James Schamus, who was one of the master teachers at the recent second edition of Doha Film Institute’s Qumra, says the new filmmakers are the most important and I agree. Even when I was “new” I knew that and now that I am “old” I still do.

Qumra is the prime opportunity to see the new filmmakers of Mena as they create their early works. Now three are here extending their visibility and learning more about the international film world.

Qumra’s second edition in March introduced an intensive workshop during which 10 Qatar-based filmmakers presented their short film projects, currently in development, to a group of international industry professionals, including script consultants, producers, lab representatives, programmers and buyers, all of whom are experts in the short form. Ten shorts is not too few so that the films are representative of a broad swatch of filmmakers and/ or stories but not too many for us to get to know all the projects and even the filmmakers on a more personal, deeper level.

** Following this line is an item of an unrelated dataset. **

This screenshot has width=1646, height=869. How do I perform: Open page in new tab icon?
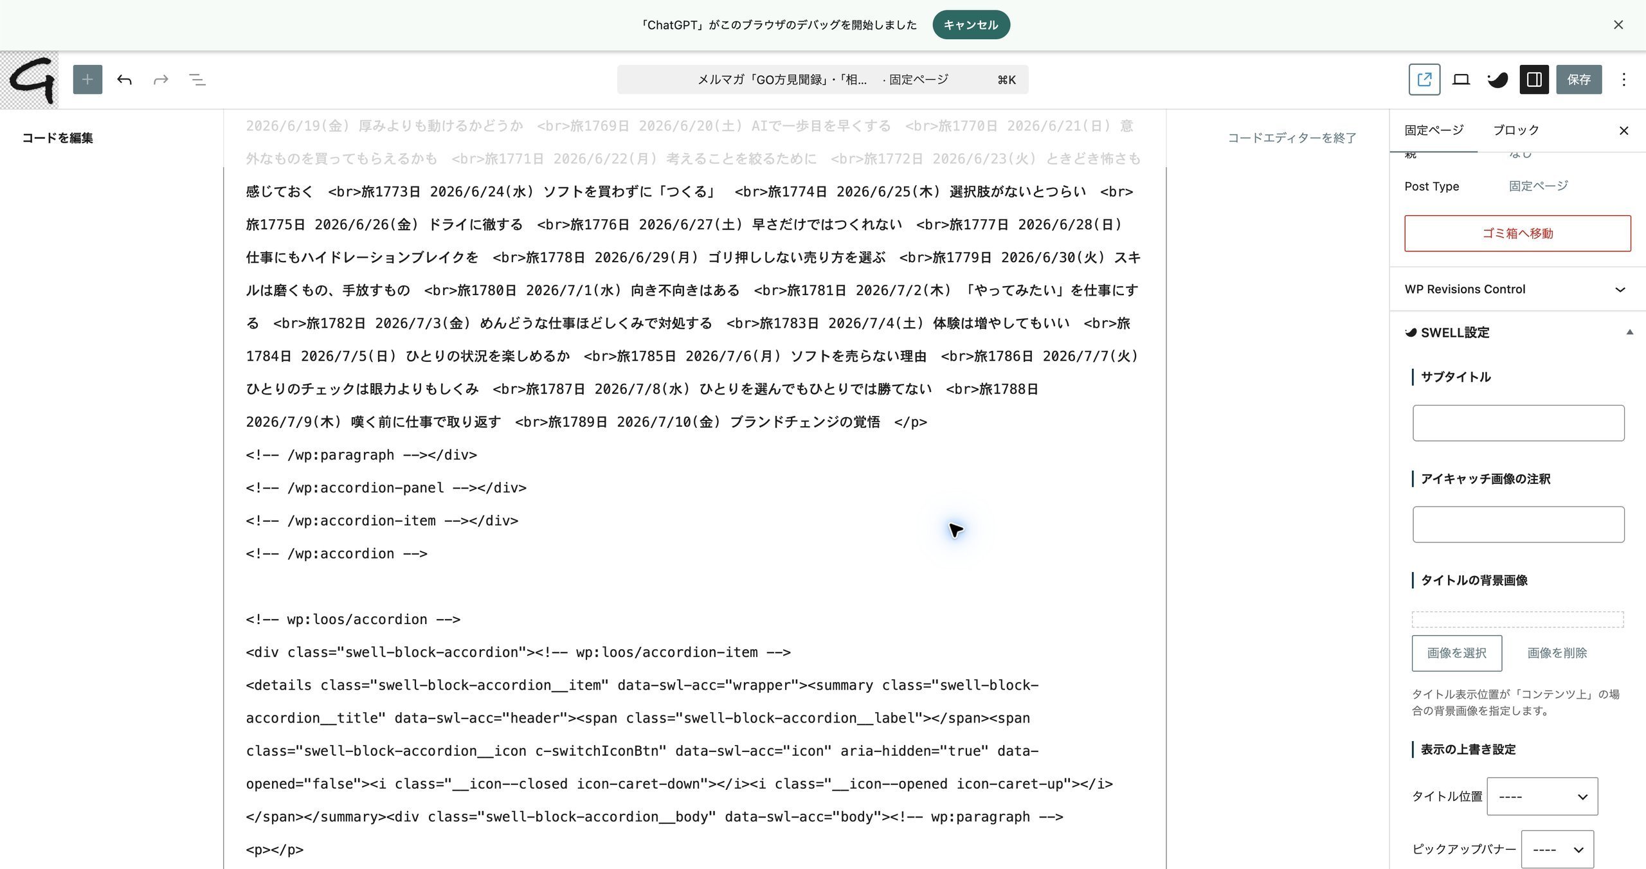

The Qumra Shorts Group Tutorials gave me the chance to present “The International Festival Circuit”, which sets the stage for understanding how to present first films and next projects to film-business executives, possible co-producers, financiers, etc. My objective was to provide a practical overview of the key issues to consider in choosing the best festivals and/or market events that best suit scripts, projects in pre-production, or completed films. Emerging filmmakers can then create the ideal marketing campaign to advance their films and further their career while approaching buyers, distributors and financiers.

All the filmmakers are creating stories out of issues of identity. Each of the projects is indicative of these young emerging filmmakers’ intensely personal searches for identity within their environments. The transformation of the personal to the universal is, as we all know, key to artistic creation. I was deeply moved by these filmmakers daring to meet the challenge of every thinking person – young or old -- through their choices in creating works of fiction or documentaries which speak to this issue. Their honesty in facing themselves in their society today is brave.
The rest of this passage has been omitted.